T1 852011025 BAB III

(1)

BAB III

ANALISIS KOMPOSISI A. Konsep Penyusunan Komposisi “Baru Klinthing”

Komposisi musik program “Baru Klinthing” merupakan representasi cerita rakyat “Baru Klinthing”. Pergerakan alur komposisi disesuaikan dengan tiap bagian cerita rakyat tersebut.

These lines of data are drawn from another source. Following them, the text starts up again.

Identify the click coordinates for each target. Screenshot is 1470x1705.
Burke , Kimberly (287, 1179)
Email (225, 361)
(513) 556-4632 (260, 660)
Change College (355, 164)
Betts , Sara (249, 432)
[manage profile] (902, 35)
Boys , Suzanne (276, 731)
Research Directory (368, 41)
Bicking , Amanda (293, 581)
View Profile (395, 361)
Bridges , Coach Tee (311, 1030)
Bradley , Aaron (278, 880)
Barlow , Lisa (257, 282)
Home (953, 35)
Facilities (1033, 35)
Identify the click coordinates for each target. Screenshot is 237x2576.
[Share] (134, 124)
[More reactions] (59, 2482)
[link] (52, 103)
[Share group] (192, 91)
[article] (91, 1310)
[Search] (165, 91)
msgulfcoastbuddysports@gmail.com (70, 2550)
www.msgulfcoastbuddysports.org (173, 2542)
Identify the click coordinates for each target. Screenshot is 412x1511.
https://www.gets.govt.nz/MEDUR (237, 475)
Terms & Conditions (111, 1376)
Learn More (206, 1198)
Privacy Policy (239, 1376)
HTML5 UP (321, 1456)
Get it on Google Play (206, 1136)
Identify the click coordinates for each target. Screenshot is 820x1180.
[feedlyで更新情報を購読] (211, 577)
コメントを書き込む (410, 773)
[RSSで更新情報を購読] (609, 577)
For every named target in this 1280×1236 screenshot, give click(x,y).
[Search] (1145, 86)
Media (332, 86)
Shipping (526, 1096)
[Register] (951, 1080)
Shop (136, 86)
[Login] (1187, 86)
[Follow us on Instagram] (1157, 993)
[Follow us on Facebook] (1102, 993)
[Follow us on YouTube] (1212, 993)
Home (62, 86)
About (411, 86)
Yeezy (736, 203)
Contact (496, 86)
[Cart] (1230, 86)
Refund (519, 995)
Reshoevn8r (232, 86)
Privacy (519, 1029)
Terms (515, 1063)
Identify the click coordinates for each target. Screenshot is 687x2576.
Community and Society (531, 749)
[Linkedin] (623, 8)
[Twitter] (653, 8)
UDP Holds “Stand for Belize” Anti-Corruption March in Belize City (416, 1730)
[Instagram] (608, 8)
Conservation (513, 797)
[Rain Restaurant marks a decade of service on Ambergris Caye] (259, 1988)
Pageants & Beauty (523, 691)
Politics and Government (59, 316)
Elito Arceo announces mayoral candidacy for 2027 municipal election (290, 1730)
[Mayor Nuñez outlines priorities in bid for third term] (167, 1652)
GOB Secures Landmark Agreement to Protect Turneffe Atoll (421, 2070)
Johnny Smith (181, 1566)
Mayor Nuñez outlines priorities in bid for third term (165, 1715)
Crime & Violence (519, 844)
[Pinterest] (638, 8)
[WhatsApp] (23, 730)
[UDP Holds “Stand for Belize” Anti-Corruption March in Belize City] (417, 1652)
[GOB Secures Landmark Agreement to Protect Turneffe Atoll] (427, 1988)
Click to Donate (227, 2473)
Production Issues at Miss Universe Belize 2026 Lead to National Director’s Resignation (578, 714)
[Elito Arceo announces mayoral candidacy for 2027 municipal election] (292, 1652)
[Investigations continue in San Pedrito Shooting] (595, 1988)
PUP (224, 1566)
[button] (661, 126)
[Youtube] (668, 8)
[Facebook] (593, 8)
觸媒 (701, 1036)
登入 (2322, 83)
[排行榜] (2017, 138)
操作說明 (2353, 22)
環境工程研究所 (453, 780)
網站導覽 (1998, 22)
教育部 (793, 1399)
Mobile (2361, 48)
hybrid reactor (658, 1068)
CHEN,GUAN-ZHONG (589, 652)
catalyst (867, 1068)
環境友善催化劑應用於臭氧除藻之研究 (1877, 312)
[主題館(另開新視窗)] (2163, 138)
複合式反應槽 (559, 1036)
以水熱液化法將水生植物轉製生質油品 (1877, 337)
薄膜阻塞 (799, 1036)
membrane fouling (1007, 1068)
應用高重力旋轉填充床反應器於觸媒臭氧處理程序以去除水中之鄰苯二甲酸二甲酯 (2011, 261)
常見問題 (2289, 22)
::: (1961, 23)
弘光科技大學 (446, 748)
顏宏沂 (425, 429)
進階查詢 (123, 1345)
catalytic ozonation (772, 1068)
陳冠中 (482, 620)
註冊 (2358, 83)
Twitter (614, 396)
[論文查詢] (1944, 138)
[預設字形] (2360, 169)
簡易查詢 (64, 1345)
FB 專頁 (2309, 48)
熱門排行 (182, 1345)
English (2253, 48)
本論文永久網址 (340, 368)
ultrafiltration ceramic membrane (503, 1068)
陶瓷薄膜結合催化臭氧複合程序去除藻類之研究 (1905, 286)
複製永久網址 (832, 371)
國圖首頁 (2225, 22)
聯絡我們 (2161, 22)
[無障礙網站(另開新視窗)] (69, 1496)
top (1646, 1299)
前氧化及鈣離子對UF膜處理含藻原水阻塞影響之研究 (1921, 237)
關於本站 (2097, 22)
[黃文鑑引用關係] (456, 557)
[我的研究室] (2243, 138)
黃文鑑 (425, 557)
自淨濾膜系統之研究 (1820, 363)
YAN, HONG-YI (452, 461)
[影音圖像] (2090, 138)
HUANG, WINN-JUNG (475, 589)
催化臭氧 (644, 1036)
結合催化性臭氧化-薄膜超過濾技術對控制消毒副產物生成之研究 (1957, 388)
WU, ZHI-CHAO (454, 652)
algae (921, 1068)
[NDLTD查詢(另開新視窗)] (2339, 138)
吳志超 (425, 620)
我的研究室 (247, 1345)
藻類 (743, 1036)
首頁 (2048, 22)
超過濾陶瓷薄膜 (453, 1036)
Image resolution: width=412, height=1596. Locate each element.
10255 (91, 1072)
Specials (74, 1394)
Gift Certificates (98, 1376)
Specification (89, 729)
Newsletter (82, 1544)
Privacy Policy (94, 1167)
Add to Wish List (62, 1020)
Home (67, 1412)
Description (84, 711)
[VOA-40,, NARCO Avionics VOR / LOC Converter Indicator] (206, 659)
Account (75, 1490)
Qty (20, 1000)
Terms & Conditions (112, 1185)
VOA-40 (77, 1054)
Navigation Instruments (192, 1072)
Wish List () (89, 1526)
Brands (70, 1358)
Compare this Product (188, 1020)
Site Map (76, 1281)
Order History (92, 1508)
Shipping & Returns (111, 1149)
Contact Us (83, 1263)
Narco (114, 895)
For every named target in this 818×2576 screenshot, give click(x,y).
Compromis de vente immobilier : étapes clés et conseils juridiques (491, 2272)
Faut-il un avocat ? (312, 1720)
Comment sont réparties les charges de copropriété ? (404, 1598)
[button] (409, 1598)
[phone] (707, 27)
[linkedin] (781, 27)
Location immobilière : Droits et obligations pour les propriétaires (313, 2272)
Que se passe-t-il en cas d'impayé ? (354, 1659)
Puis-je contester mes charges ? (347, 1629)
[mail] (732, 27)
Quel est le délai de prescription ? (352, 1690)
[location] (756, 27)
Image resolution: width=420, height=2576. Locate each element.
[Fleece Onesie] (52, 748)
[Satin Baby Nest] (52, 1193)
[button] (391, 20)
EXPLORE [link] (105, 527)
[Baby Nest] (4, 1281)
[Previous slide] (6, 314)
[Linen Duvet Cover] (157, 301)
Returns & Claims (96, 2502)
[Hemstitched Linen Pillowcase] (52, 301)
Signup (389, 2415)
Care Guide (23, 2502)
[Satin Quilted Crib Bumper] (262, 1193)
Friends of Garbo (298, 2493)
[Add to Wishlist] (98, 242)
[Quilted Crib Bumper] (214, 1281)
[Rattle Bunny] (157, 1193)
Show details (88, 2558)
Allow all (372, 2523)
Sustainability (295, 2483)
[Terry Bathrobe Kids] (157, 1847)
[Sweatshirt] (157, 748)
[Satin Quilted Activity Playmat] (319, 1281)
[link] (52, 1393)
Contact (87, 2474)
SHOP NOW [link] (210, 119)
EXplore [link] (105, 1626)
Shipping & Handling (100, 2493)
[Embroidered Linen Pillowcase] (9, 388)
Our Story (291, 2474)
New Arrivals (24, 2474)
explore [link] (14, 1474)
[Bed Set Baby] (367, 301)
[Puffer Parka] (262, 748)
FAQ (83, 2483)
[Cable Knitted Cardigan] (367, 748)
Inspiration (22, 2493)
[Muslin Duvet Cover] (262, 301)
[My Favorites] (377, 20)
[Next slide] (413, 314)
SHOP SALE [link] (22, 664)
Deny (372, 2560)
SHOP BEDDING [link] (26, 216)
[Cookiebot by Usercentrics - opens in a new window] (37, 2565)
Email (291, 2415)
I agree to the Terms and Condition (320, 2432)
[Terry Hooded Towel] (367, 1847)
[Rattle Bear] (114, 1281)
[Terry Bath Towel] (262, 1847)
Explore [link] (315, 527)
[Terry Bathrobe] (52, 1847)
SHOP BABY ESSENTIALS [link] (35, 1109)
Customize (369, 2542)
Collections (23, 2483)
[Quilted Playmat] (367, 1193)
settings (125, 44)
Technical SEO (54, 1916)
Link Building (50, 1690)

Komposisi ini dibagi menjadi tiga bagian berdasarkan urutan peristiwa yang menjadi tema utama pada bagian-bagian cerita.

Bagian pertama yakni “Kelahiran Baru Klinthing” cerita ini berawal dari sebuah desa bernama Ngasem, hiduplah sepasang suami istri yang sudah lama menikah namun belum dikaruniai seorang anak, sang suami akhirnya memutuskan untuk pergi bertapa agar segera dikarunia seorang anak, cerita berlanjut dengan kelahiran bayi yang diberi nama Baru Klinthing, namun bayi ini berwujud ular, ajaibnya meski berwujud ular, Baru Klinthing dapat berbicara layaknya manusia. Seiring berjalanya waktu Baru Klinthing mulai mencari siapa ayahnya selama ini, ditemuilah ayahnya yang masih bertapa di lereng gunung Telomoyo, namun ayahnya tidak pecaya bahwa Baru Klinthing adalah anak yang dilahirkan oleh istrinya. Untuk meyakinkan ayahnya, Baru Klinthing melingkari gunung Telomoyo dengan tubuhnya atas perintah sang ayah dan akhir dari bagian pertama ini ditutup dengan pertapaan Baru Klinthing untuk menjadi manusia seutuhnya di Bukit Tugur.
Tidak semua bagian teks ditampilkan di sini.